* Short problem: List every person mentioned by name in the passage below about the photographer Ed Clark.

___ Text extract

Drawn from the extensive personal archive of photographs, negatives, contact sheets and scrapbooks of Ed Clark (1911-2000), these three volumes reveal the work of a key figure from the golden age of American photojournalism. Born in Nashville, Tennessee, Clark is one of the 20th century's most fascinating and important unknown photographers. His best-remembered work captured a weeping Graham W. Jackson, Sr. playing his accordion as the body of the recently deceased President Franklin D. Roosevelt was being transported to Washington, DC. From the pageantry of politics to the rhythms of small-town life, from movie stars such as Humphrey Bogart, Lauren Bacall and Marilyn Monroe to the working class, Clark covered the defining personalities and events of his age.

______
___ Extracted data

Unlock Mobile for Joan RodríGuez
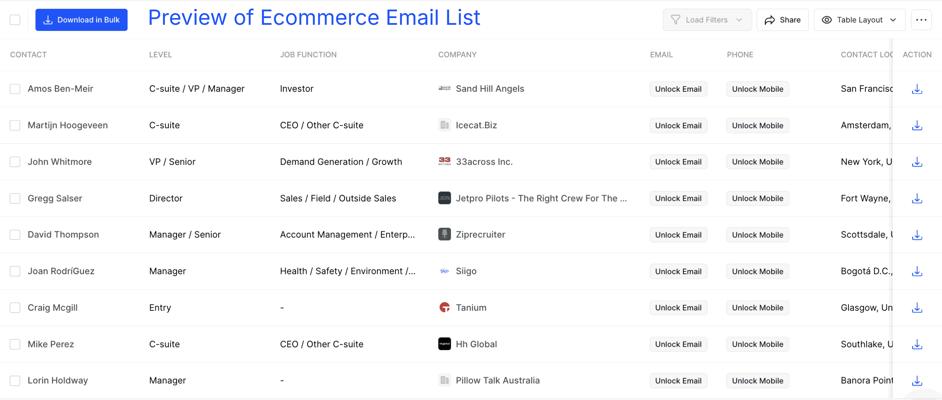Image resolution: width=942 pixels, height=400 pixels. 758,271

______
___ Extracted data

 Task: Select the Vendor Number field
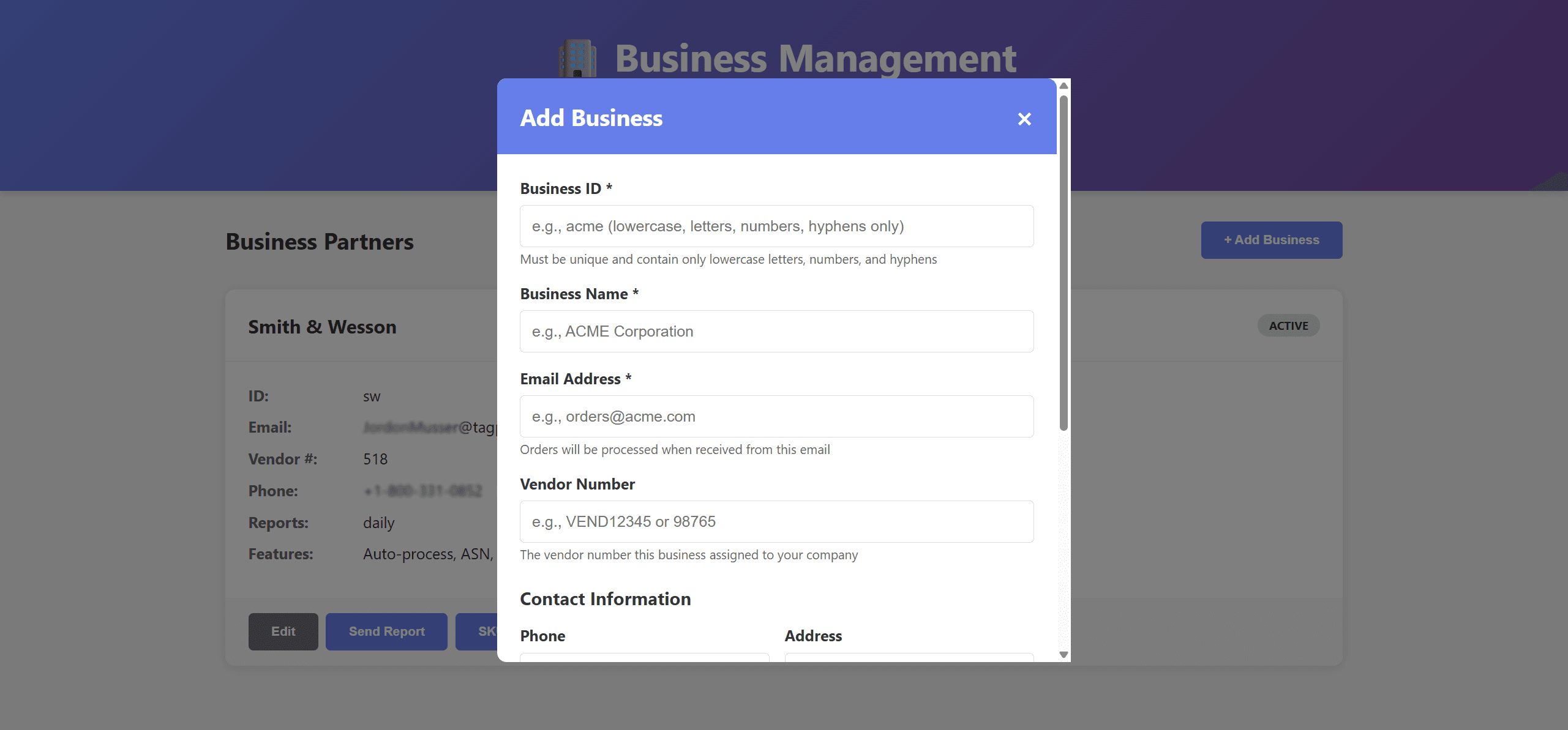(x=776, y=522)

______
___ Extracted data

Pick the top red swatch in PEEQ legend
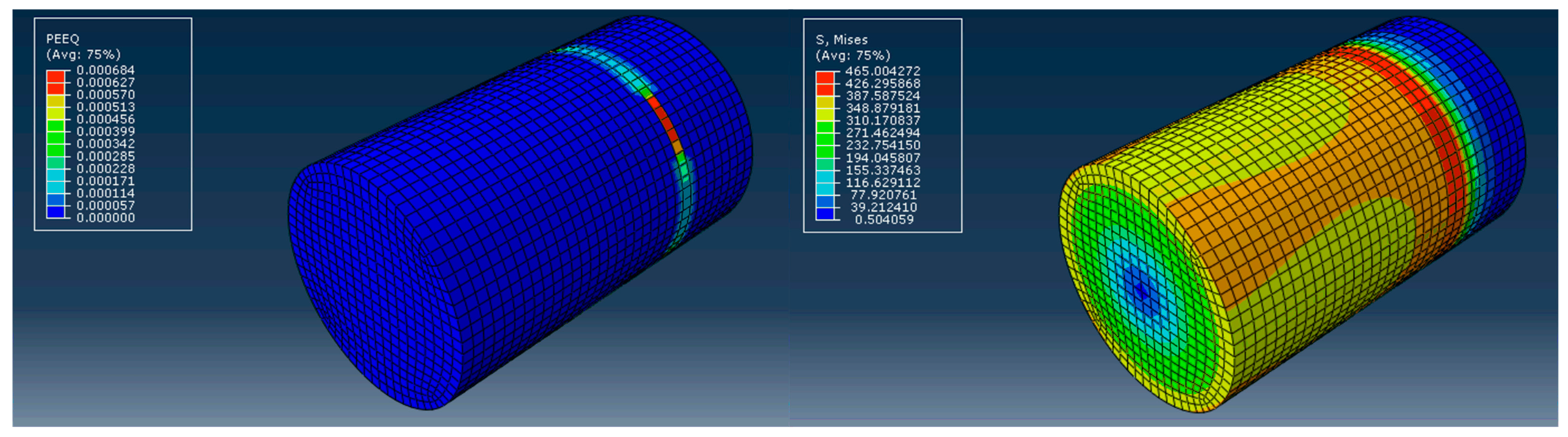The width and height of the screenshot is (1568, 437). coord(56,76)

______

* Written answer: Ed Clark, Graham W. Jackson, Sr., Franklin D. Roosevelt, Humphrey Bogart, Lauren Bacall, Marilyn Monroe